A stable night with Paula at Gabriel’s side.
At 4am, the aerosols (Atrovent and Salbutamol) made him more agitated.
It’s been a difficult morning: lots of crying, two episodes where he almost choked on his abundant saliva.
In the middle of the day, the famous ventilation machine arrived.
A first test was launched… and it was an ordeal.
For us parents, seeing our son with this mask pulled tightly over his face – a “childish” version with a giraffe tube, but looking more like a gas mask – brought back many memories of his intubation.
The test was complicated:
– Give him a sedative to calm him down
– Remove the adhesive protecting the gastric tube.
– Removing the oxygen catheter attached with adhesives. Ten minutes of crying just for that. (sedative doesn’t work)
– Then connect the machine. But as I was moving it, the tube fell to the floor. Everything had to be disinfected and reconnected. Meanwhile, Gabriel was running out of oxygen.
– By the end of the maneuver, he was all white. He even had to take an X-ray to check that his probe hadn’t moved…

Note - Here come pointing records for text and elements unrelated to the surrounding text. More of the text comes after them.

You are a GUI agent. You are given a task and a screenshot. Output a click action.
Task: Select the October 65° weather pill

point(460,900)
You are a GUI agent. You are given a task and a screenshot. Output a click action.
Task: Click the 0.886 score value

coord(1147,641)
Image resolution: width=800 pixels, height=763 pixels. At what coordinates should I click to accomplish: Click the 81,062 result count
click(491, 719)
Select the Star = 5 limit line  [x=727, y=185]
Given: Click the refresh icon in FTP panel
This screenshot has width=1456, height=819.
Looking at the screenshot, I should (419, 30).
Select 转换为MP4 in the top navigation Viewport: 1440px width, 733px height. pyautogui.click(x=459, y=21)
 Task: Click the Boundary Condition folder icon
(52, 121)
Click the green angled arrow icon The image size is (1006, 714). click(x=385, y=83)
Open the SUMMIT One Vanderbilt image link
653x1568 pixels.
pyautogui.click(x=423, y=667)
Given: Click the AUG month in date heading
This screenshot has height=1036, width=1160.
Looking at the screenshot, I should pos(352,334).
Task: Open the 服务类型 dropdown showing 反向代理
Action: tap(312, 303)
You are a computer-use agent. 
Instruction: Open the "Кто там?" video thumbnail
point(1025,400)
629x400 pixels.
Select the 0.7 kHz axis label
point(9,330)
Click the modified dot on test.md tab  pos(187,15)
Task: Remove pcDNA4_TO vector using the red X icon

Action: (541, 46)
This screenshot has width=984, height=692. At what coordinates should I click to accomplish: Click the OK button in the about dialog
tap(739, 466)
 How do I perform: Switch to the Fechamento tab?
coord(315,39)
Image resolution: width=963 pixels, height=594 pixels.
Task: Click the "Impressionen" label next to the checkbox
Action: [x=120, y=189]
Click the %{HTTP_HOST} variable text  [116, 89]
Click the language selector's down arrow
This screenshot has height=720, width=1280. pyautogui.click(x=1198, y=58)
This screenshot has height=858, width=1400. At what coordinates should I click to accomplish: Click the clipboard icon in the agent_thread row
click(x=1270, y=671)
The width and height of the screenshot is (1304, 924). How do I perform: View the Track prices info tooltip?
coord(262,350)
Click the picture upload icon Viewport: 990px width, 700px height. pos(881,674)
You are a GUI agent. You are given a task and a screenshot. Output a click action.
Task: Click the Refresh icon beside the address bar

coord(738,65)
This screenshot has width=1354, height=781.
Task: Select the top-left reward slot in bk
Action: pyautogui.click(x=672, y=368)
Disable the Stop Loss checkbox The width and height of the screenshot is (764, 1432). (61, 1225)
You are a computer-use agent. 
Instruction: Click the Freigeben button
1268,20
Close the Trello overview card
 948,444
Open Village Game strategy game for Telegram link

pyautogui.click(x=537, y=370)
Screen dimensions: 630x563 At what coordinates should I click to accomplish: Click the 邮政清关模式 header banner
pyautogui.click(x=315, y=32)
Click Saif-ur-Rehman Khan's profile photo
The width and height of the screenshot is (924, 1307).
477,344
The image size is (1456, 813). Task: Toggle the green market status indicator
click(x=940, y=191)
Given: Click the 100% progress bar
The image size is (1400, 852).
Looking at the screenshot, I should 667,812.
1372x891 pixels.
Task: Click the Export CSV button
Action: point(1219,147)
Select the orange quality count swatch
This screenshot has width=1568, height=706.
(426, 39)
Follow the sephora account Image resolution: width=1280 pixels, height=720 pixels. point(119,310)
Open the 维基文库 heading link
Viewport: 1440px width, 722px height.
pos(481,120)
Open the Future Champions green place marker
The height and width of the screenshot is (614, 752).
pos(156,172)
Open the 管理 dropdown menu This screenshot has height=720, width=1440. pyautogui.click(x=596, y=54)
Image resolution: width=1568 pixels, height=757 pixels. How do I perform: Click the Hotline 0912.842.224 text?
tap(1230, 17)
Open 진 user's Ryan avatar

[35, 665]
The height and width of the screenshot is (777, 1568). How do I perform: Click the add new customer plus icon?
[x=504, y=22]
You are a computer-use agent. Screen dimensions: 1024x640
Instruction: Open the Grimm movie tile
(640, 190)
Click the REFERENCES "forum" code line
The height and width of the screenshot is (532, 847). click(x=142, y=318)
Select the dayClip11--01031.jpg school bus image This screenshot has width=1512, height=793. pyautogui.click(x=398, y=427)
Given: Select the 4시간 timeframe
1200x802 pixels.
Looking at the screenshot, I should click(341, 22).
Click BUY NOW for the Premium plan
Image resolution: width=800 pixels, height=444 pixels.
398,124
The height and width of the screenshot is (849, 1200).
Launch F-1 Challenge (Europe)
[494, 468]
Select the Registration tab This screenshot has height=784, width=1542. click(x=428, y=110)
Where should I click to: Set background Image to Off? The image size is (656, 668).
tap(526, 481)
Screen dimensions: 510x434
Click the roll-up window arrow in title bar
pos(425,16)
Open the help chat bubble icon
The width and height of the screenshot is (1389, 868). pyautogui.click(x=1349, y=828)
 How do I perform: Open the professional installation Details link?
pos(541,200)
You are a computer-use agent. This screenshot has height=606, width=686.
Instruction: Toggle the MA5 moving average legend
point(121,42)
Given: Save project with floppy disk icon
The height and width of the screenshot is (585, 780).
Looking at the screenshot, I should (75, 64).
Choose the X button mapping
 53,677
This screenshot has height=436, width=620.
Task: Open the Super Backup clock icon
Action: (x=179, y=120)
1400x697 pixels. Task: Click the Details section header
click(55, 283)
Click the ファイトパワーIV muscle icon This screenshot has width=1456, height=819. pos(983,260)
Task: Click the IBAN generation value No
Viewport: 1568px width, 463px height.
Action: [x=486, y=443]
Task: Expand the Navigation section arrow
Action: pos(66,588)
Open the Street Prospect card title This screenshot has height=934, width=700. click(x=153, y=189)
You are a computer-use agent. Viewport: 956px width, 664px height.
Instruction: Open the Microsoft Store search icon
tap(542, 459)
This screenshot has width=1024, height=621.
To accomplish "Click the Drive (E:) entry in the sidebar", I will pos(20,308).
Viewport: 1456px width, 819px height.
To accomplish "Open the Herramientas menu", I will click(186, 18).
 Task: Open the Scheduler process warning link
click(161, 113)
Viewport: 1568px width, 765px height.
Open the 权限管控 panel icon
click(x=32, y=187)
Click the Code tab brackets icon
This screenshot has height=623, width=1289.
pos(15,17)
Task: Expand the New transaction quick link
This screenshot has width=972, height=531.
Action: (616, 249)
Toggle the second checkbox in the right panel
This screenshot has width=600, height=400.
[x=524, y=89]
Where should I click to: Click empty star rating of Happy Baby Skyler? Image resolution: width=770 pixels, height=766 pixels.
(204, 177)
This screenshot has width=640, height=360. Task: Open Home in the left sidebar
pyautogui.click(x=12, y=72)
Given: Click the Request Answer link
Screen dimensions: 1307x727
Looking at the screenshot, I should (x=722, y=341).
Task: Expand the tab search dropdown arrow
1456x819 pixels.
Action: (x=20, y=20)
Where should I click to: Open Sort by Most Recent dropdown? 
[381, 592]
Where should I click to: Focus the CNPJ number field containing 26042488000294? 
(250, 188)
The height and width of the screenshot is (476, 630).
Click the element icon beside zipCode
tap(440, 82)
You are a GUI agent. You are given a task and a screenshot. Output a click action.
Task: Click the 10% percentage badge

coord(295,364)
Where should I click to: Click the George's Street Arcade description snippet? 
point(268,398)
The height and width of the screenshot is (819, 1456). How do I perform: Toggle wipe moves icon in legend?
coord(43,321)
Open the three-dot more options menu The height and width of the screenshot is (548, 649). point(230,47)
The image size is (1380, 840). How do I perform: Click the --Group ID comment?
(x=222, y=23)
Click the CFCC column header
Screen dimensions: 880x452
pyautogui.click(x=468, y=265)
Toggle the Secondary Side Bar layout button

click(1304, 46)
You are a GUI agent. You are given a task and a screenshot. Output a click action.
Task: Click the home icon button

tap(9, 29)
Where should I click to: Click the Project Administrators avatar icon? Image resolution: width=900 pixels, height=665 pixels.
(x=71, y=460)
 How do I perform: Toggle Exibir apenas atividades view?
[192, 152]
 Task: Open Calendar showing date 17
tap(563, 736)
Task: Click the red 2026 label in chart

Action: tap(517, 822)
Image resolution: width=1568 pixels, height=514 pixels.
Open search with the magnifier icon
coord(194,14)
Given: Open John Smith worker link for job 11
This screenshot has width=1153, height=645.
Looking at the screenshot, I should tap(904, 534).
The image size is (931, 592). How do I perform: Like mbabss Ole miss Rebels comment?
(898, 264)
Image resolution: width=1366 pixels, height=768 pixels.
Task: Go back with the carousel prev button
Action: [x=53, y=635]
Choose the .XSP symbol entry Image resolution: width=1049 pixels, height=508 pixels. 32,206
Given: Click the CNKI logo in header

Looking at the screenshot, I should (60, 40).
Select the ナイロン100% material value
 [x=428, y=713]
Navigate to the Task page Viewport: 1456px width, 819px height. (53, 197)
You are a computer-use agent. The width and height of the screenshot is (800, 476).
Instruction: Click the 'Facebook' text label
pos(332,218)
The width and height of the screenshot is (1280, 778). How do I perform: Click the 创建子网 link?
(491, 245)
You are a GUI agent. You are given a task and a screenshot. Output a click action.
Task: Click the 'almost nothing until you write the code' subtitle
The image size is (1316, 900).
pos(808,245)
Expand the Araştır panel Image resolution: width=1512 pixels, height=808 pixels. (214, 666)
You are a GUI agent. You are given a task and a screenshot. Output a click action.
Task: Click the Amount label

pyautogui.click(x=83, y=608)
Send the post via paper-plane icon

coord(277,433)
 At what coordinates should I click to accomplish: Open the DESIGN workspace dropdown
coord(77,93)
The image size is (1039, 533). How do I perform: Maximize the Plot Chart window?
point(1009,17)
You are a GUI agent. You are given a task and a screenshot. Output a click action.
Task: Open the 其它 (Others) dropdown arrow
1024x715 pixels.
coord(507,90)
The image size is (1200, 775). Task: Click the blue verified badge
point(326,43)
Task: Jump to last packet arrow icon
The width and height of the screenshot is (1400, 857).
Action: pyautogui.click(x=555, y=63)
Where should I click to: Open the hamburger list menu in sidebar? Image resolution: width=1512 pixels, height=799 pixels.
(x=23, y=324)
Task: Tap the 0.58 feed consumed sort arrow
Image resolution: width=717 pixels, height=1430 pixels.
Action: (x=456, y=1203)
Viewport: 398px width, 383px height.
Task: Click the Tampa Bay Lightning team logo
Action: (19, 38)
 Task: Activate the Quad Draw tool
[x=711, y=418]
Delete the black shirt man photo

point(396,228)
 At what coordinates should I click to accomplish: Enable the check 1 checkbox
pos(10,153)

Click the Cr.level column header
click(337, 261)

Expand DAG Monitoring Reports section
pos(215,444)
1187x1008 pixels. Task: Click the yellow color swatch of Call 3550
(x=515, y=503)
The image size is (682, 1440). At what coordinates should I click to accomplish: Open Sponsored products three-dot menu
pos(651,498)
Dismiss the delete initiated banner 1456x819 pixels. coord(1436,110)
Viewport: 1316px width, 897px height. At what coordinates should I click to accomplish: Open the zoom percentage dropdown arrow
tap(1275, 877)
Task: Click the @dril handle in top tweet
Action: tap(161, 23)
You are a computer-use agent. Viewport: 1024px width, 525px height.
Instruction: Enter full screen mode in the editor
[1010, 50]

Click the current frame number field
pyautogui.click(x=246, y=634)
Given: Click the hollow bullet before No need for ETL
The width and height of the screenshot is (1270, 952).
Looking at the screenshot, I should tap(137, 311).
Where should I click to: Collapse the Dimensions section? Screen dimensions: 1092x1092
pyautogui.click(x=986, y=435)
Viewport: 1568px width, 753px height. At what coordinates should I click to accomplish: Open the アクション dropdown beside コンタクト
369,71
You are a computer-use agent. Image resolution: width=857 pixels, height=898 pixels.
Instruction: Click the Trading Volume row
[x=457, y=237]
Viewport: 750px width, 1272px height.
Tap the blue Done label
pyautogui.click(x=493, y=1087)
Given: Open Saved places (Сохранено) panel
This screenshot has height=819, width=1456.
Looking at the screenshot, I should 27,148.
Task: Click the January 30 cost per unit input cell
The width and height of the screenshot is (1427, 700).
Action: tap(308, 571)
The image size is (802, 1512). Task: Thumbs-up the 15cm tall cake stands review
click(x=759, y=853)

This afternoon, a second attempt was made, keeping the catheters in place. It’s still quite complicated to see him cry for Manuela, then white again…
But in discussions with the professionals, we learned that the machine’s air leakage rate was too high: instead of a maximum of 40, it exceeded 50.
In practical terms, this means that Gabriel isn’t getting all the oxygen he should, and that the machine, in these conditions, may not be providing the help he’d hoped for. Maybe the air is going, because he’s keeping his probe tube and oxygen catether underneath.
What’s more, it’s not the model we were expecting: it works, but remains limited. It’s probably the one we’ll be going home with. This may complicate things for the future.
The aim is not to keep this thing on 24 hours a day, but rather to do sessions to expand your lungs.
In short, another intense day, full of stress and fatigue.
I can’t wait until one day we can have a normal life.